▶ GOAL OF THE EXERCISE
Look below for the line containing "The image size" and the line containing "Where should I", then set down both and every line between them exactly, without pictures.

▶ DATA TO EXAMINE

........

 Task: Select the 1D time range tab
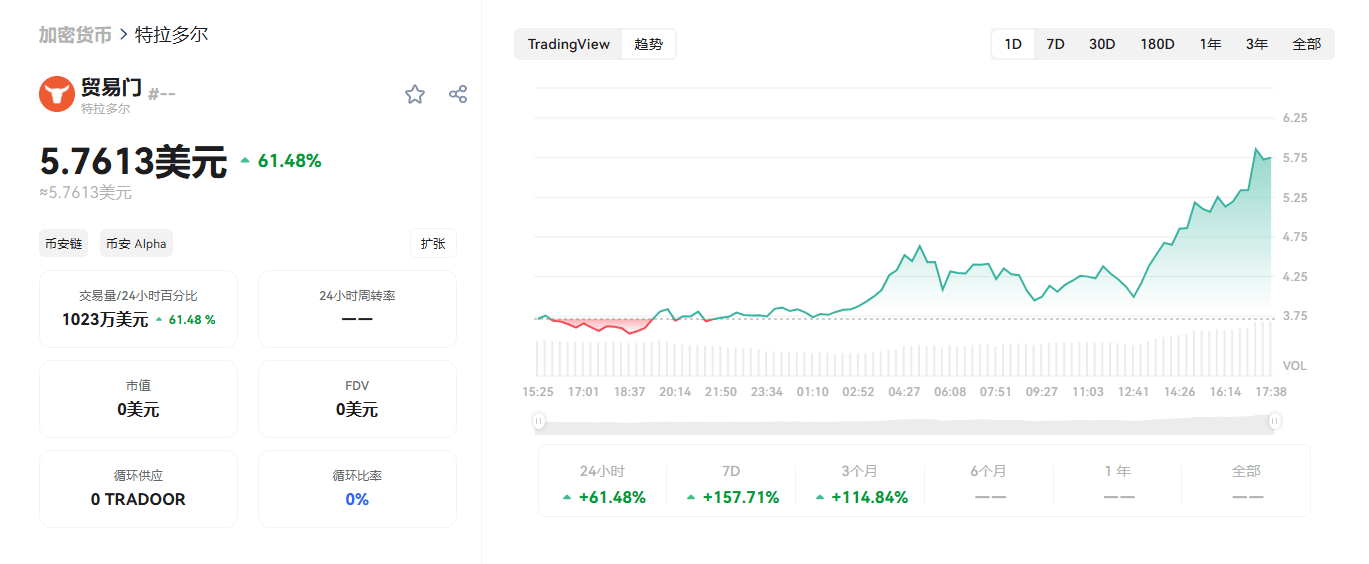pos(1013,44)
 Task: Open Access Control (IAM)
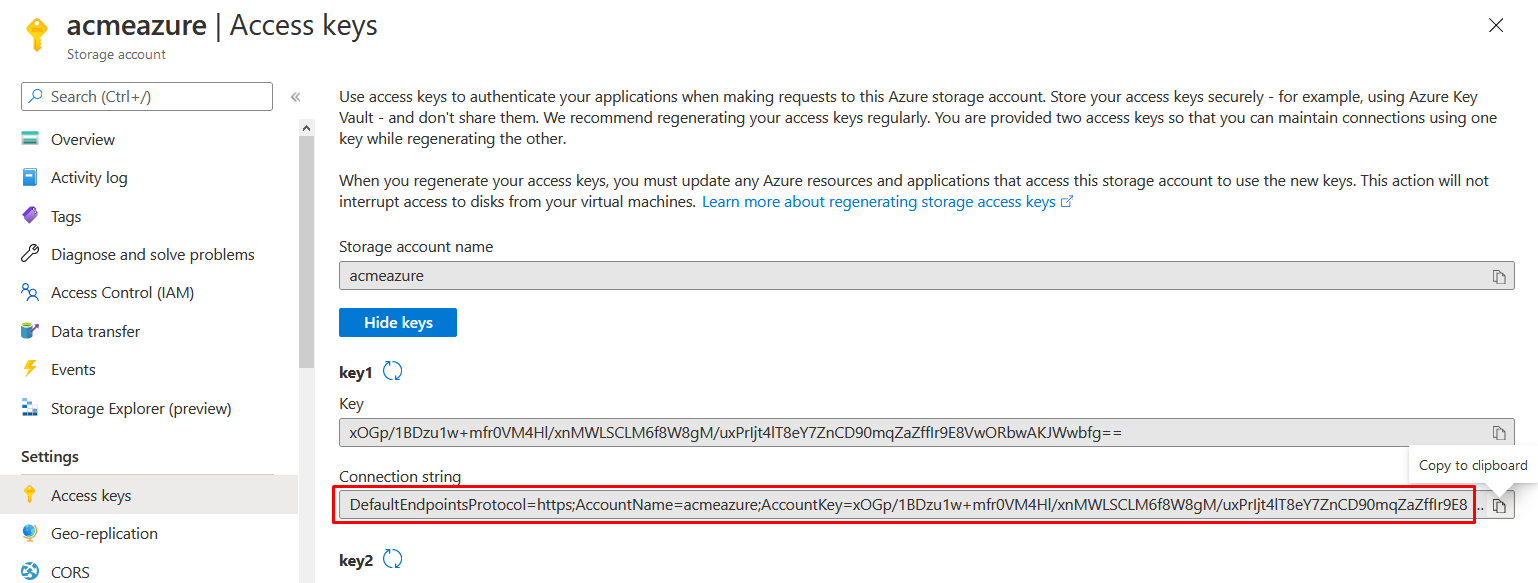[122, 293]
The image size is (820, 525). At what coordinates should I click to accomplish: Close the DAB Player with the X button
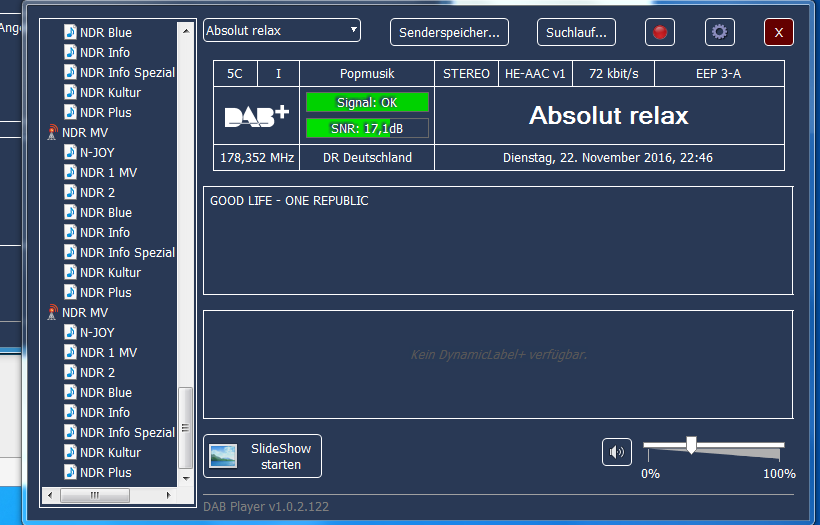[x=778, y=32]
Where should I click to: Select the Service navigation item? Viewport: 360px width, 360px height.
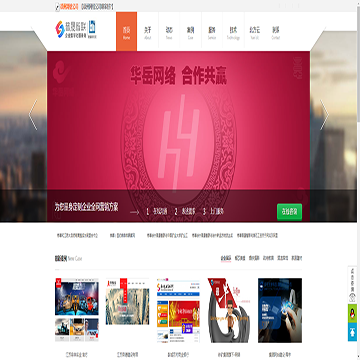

........

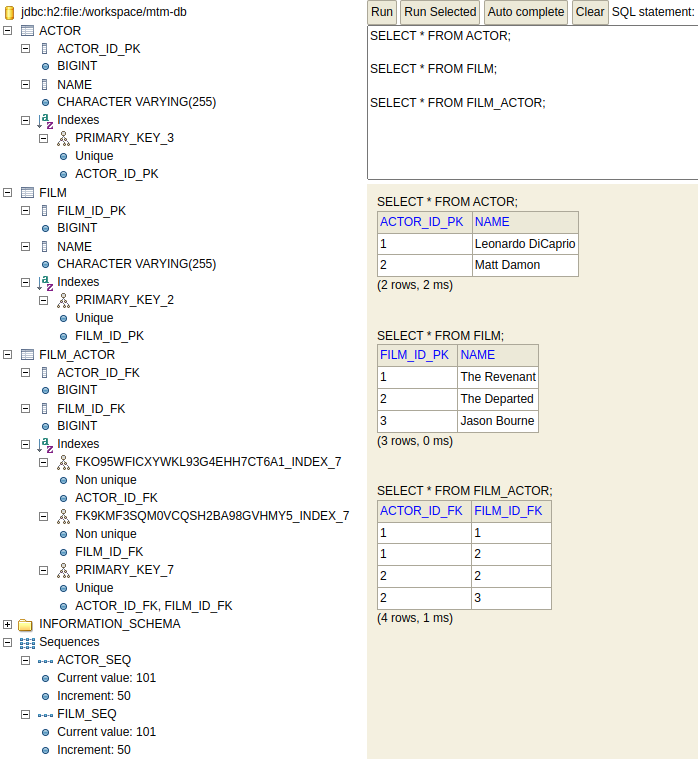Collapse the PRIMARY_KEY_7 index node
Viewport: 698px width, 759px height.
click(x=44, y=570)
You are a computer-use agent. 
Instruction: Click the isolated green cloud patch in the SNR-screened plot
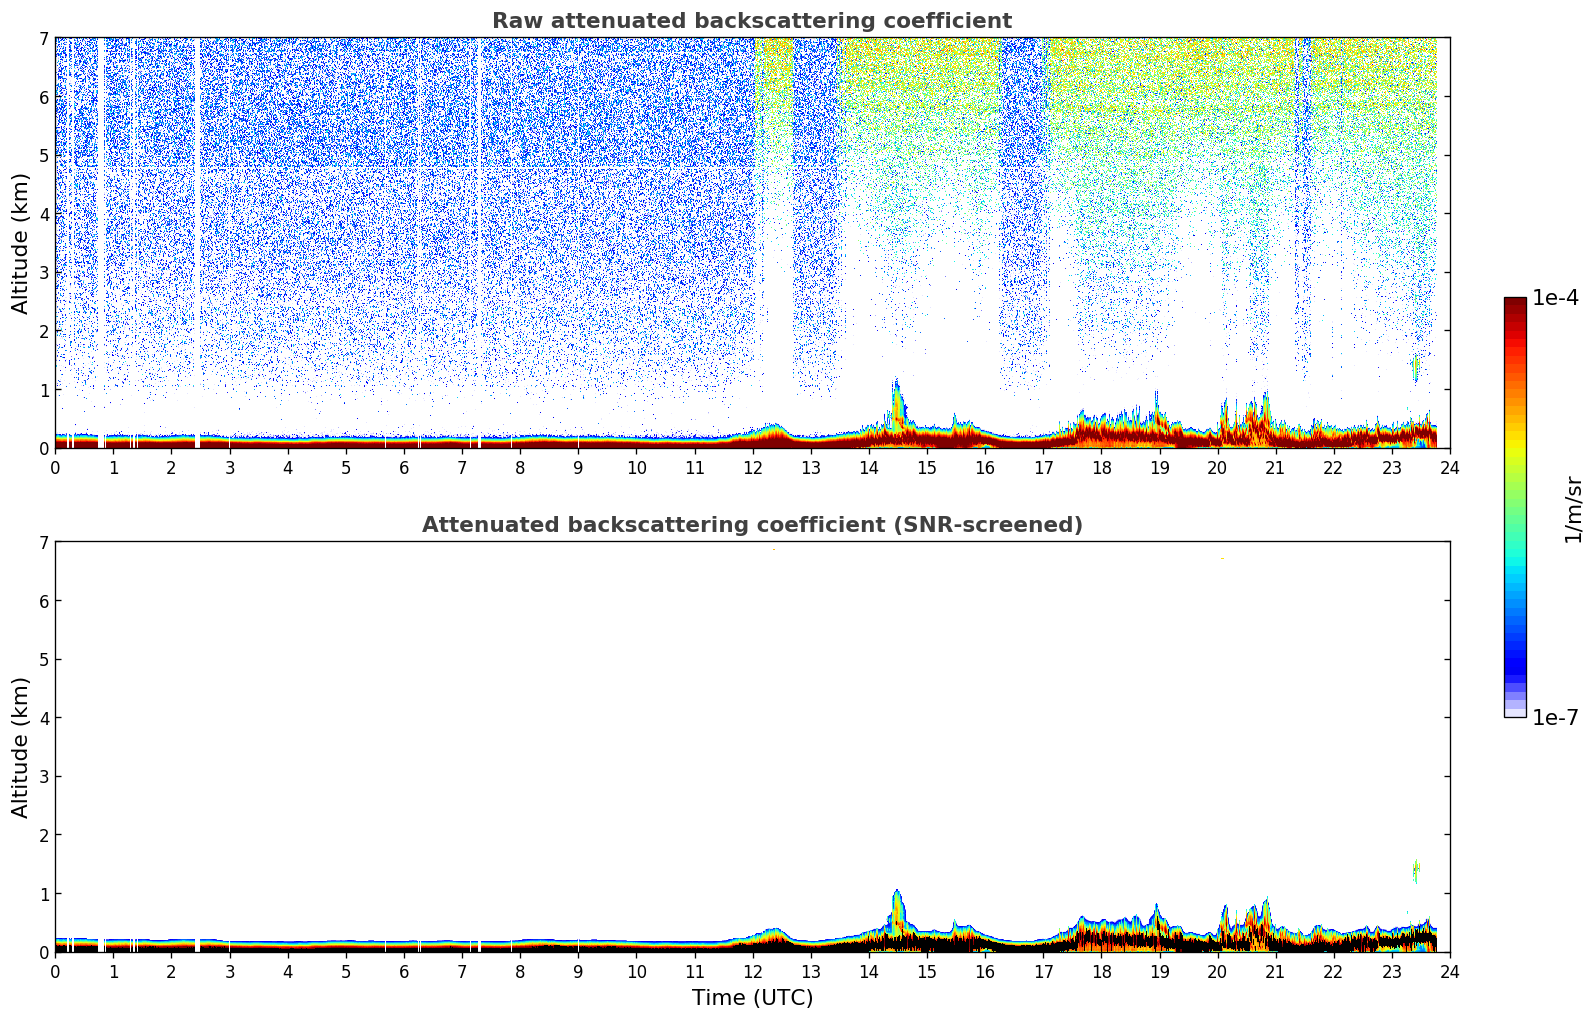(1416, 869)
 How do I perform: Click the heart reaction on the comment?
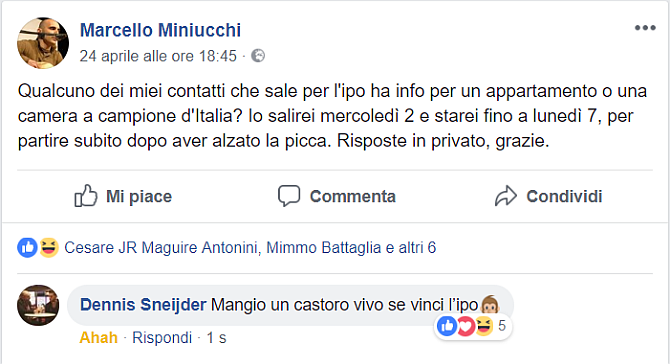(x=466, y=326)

........

▶ RESPONSE
The image size is (820, 525). At what coordinates should I click to accomplish: Close the DAB Player with the X button
[x=778, y=32]
Where should I click to: Select the Service navigation item? Viewport: 360px width, 360px height.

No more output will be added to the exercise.